Your task:
Go to the line holding "Where should I click to: Expand" in the data below. Return it and each line after it through the last, exactly, and skip the pictures.

== Records provided

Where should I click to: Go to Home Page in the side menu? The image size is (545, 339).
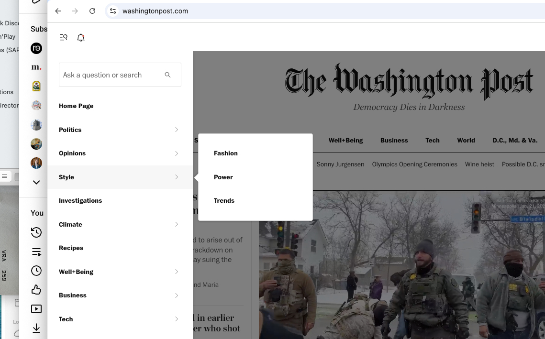pyautogui.click(x=76, y=106)
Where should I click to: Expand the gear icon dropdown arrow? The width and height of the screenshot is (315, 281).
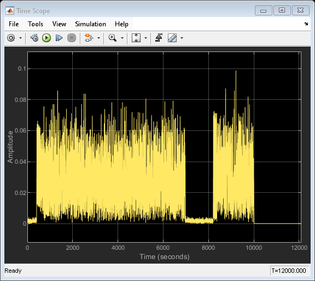click(20, 38)
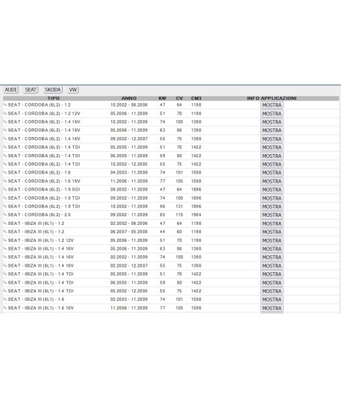341x399 pixels.
Task: Click the ANNO column header
Action: tap(129, 98)
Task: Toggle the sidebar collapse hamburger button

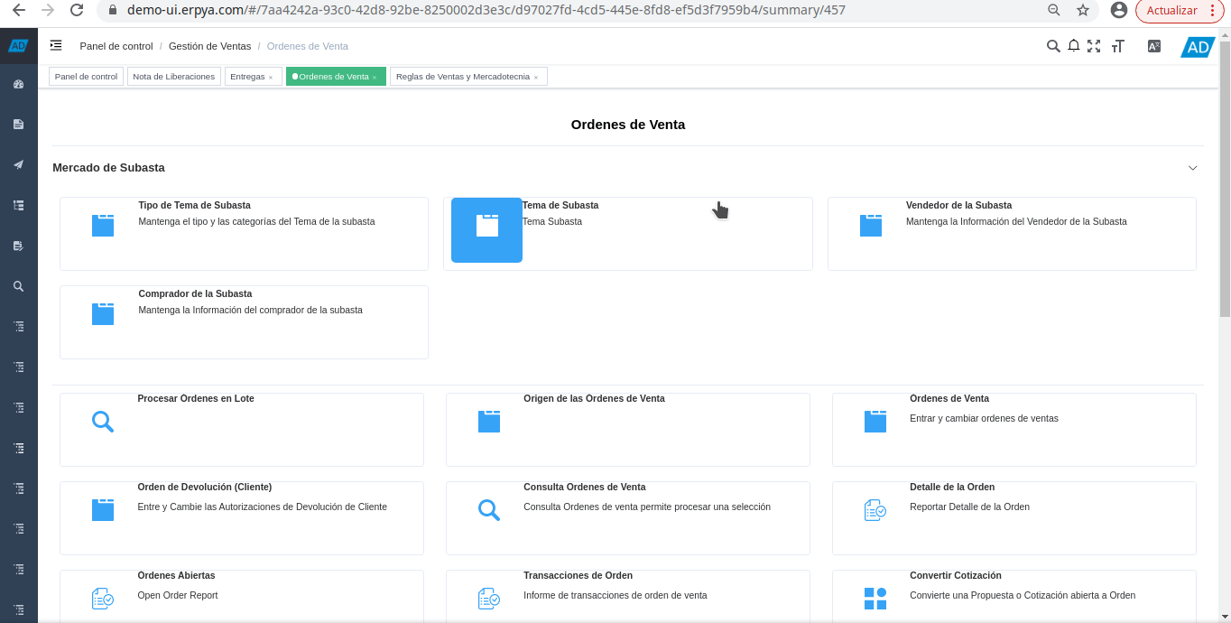Action: (56, 45)
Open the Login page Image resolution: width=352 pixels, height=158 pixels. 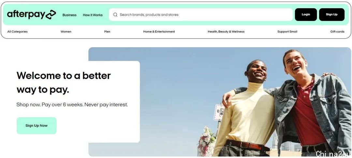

====

Response to the exercise:
Where should I click to: Expand the gear icon dropdown arrow? The width and height of the screenshot is (315, 281).
click(20, 38)
341x399 pixels.
Task: Click the ANNO column header
Action: tap(129, 98)
Task: Toggle the sidebar collapse hamburger button

Action: (56, 45)
Open the Login page Image resolution: width=352 pixels, height=158 pixels. 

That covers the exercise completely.